THE HANDSTAND

OCTOBER 2005



We have long ago lost our moral compass, so how can we lecture the Islamic world?

Years of Western interference in the Middle East has left the region heavy with injustices 

By Robert Fisk 

09/17/05 "The Independent" --- In an age when Lord Blair of Kut al-Amara can identify "evil ideologies" and al-Qa'ida can call the suicide bombing of 156 Iraqi Shias "good news" for the "nation of Islam", thank heaven for our readers, in particular John Shepherd, principal lecturer in religious studies at St Martin's College, Lancaster. 

Responding to a comment of mine - to the effect that "deep down" we do, however wrongly, suspect that religion has something to do with the London bombings - Mr Shepherd gently admonishes me. "I wonder if there may be more to it than that," he remarks. And I fear he is right and I am wrong.

His arguments are contained in a brilliantly conceived article on the roots of violence and extremism in Judaism, Christianity and Islam - and the urgent need to render all religions safe for "human consumption".

Put very simply, Mr Shepherd takes a wander through some of the nastiest bits of the Bible and the Koran - those bits we prefer not to quote or not to think about - and finds that mass murder and ethnic cleansing get a pretty good bill of health if we take it all literally.

The Jewish "entry into the promised land" was clearly accompanied by bloody conquest and would-be genocide. The Christian tradition has absorbed this inheritance, entering its own "promised land" with a ruthlessness that extends to cruel anti-Semitism. The New Testament, Mr Shepherd points out, "contains passages that would ... be actionable under British laws against incitement to racial hatred" were they to be published fresh today.

The Muslim tradition - with its hatred of idolatry - contains, in the career of the Prophet, "scenes of bloodshed and murder which are shocking to modern religious sensibilities".

Thus, for example, Baruch Goldstein, the Israeli military doctor who massacred 29 Palestinians in Hebron in 1994, committed his mass murder on Purim, a festival celebrating the deliverance of the Jewish communities from the Persian empire which was followed by large-scale killing "to avenge themselves on their enemies" (Esther 8:13).

The Palestinians, of course, were playing the role of the Persians, at other times that of the Amalekites ("... kill man and woman, babe and suckling, ox and sheep, camel and donkey" - 1, Samuel 15:1, 3). The original "promised land" was largely on what is now the West Bank - hence the Jewish colonisation of Palestinian land - while the coastal plain was not (although suggestions that Israel should transplant itself further east, leaving Haifa, Tel Aviv and Ashkelon to the Palestinians of the West Bank are unlikely to commend themselves to Israel’s rulers).
━━━━━━━━━━━━━━━━━━━━
**Written task 1:** Please pull out every line of the entries below that contains the word "Where".

**Records shown:**
━━━━━━━━━━━━━━━━━━━━
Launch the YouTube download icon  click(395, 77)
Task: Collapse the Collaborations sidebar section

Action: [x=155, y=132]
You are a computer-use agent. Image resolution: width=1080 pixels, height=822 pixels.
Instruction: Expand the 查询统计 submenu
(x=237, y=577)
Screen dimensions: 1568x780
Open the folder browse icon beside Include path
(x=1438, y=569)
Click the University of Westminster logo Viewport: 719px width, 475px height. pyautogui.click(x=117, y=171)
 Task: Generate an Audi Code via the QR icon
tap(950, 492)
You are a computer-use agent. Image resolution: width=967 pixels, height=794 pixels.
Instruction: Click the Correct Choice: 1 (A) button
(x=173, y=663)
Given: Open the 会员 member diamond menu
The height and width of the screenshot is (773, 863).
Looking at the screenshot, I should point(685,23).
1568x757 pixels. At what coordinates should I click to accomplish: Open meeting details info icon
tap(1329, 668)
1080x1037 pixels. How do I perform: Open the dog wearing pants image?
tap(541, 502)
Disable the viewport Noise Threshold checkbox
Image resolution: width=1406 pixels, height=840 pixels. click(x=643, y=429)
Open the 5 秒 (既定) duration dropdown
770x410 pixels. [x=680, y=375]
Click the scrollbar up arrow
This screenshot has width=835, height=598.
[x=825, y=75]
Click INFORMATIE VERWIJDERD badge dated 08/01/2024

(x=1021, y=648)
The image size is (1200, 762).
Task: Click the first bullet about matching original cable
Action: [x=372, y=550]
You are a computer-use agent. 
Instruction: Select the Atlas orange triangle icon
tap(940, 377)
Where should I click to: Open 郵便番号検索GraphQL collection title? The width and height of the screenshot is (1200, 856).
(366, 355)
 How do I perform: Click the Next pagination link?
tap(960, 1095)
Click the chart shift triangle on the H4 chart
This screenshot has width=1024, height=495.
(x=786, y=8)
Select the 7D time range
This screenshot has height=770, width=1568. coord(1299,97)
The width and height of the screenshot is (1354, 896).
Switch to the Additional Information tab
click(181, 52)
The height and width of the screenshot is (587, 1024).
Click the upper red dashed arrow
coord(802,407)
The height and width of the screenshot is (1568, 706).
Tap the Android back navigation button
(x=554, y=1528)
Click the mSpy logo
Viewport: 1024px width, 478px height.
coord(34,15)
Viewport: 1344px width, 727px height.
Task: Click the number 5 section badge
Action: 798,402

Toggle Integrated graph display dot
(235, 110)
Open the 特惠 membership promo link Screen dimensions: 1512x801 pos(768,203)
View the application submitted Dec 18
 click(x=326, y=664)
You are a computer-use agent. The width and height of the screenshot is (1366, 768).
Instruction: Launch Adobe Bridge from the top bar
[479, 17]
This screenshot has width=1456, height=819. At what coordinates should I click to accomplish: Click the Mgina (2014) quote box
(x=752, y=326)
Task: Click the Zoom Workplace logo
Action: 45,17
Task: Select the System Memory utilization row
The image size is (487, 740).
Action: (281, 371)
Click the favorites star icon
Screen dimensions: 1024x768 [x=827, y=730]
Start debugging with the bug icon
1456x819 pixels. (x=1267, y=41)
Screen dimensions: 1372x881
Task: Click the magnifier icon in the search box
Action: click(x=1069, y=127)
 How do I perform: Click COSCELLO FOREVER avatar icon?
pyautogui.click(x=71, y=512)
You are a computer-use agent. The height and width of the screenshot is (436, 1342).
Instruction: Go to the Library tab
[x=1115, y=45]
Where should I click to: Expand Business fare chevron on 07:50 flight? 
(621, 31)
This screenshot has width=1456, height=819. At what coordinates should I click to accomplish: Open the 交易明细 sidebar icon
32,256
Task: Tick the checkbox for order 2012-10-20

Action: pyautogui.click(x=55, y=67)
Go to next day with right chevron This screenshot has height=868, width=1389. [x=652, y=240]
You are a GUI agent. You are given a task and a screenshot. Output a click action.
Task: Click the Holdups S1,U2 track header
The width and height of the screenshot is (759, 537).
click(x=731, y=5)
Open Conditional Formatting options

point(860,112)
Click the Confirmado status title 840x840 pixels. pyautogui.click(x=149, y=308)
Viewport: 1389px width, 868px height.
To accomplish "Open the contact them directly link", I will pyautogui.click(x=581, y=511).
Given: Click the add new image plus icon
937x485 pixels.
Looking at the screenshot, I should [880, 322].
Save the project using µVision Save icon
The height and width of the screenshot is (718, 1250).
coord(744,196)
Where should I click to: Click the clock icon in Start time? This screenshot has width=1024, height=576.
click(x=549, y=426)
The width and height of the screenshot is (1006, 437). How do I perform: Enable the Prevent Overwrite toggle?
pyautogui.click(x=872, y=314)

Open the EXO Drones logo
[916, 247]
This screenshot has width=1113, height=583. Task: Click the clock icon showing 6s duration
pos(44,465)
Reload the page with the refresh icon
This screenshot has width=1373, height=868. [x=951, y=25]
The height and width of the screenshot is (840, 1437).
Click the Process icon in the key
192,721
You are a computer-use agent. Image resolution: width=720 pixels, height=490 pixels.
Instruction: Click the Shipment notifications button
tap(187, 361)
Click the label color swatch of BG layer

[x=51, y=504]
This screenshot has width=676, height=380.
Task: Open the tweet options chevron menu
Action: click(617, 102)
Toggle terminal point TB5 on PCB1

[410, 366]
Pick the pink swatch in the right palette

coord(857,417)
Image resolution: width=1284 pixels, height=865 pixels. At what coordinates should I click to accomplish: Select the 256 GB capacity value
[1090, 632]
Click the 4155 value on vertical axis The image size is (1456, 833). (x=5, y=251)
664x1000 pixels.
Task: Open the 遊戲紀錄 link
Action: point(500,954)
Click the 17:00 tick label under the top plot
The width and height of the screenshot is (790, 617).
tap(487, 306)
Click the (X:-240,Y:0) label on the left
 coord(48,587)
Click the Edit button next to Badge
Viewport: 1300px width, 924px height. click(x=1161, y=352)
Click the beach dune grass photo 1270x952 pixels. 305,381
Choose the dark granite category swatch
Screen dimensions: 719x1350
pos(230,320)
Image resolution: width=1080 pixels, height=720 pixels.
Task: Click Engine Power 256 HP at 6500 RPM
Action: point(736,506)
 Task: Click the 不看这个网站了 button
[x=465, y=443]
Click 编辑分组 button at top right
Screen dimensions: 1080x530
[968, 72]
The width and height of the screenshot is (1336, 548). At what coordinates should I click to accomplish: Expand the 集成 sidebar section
━━━━━━━━━━━━━━━━━━━━
**Written task 2:** In the article above, what position does John Shepherd hold?

**Response 1:**
Where should I click to: Open 郵便番号検索GraphQL collection title? The width and height of the screenshot is (1200, 856).
Where should I click to: Expand Business fare chevron on 07:50 flight? 
Where should I click to: Click the clock icon in Start time? This screenshot has width=1024, height=576.

**Response 2:** He is principal lecturer in religious studies at St Martin's College, Lancaster.